/hierarchical-marl

Hierarchical Cooperative Multi-Agent Reinforcement Learning with Skill Discovery

Primary LanguagePythonOtherNOASSERTION

Hierarchial Cooperative Multi-Agent Reinforcement Learning with Skill Discovery (HSD)

This is the code for experiments in the paper Hierarchial Cooperative Multi-Agent Reinforcement Learning with Skill Discovery, published in AAMAS 2020. Ablations and baselines are included. The STS2 game will be released in a separate repository in the near future.

Prerequisites

  • Python version >= 3.5.2
  • TensorFlow 1.13.1
  • PyGame 1.9.4

Project structure

  • alg : implementation of algorithm, neural networks, config.json containing all hyperparameters.
  • env : implementation of multi-agent wrapper around STS2 simulator.
  • results : each experiment will create a subfolder that contains log files recorded during training and eval.
  • test : test scripts

Training

Each algorithm named alg_*.py is run through a script with name train_*.py. The pairings are as follows:

  • train_hsd.py runs alg_hsd.py (HSD)
  • train_offpolicy.py runs alg_qmix.py (QMIX) and alg_iql.py (IQL)
  • train_hsd_scripted.py runs alg_hsd_scripted.py

To do multi-seed runs that sweep over the initial random seed, set appropriate choices in config.json and use train_multiprocess.py. See example below.

For all algorithms,

  • Activate your TensorFlow (if using virtualenv) and allocate GPU using export CUDA_VISIBLE_DEVICES=<n> where n is some GPU number.
  • cd into the alg folder
  • Execute training script, e.g. python train_hsd.py
  • Periodic training progress is logged in log.csv, along with saved models, under results/<dir_name>.

Example 1: training HSD

  • Select correct settings in alg/config.json. Refer to config_hsd.json for an example. The key parameters to set are
    • "alg_name" : "hsd"
    • everything under "h_params"
    • neural network parameters under "nn_hsd"

Example 2: training QMIX

  • Select correct settings in alg/config.json. Refer to config_qmix.json for an example. The key parameters to set are
    • "alg_name" : "qmix"
    • neural network parameters under "nn_qmix"

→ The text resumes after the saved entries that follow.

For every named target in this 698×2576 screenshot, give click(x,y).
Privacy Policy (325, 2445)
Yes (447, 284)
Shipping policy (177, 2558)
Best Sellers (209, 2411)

Example 3 for multi-seed runs

For example, to conduct 5 parallel runs with seeds 12341,12342,...,12345 and save into directory names hsd_1, hsd_2,...,hsd_3 (all under results/), set the following parameters in config.json:

  • "N_seeds" : 5
  • "seed" : 12341
  • "dir_name" : "hsd"
  • "dir_idx_start" : 1

Testing

Example 1 for testing HSD

  • Choose appropriate settings in alg/config.json.

    • "dir_name" : "hsd_1"
    • "model_name" : "model_good.ckpt-<some number>"
    • "render" : true (to see PyGame)
    • "N_test" : 100 (for 100 test episodes)
    • "measure" : true (to enable generation of additional .csv files for analysis of behavior)
  • cd into the alg folder. Execute test script python test.py

  • Results will be stored in test.csv under results/<dir_name>/. If "measure" : true, then files matrix_role_counts.pkl, count_skills.pkl and count_low_actions.pkl will also be generated.

Citation

@article{yang2019hierarchical,
  title={Hierarchical Cooperative Multi-Agent Reinforcement Learning with Skill Discovery},
  author={Yang, Jiachen and Borovikov, Igor and Zha, Hongyuan},
  journal={arXiv preprint arXiv:1912.03558},
  year={2019}
}

License

HSD is distributed under the terms of the BSD-3 license. All new contributions must be made under this license.

See LICENSE for details.

SPDX-License-Identifier: BSD-3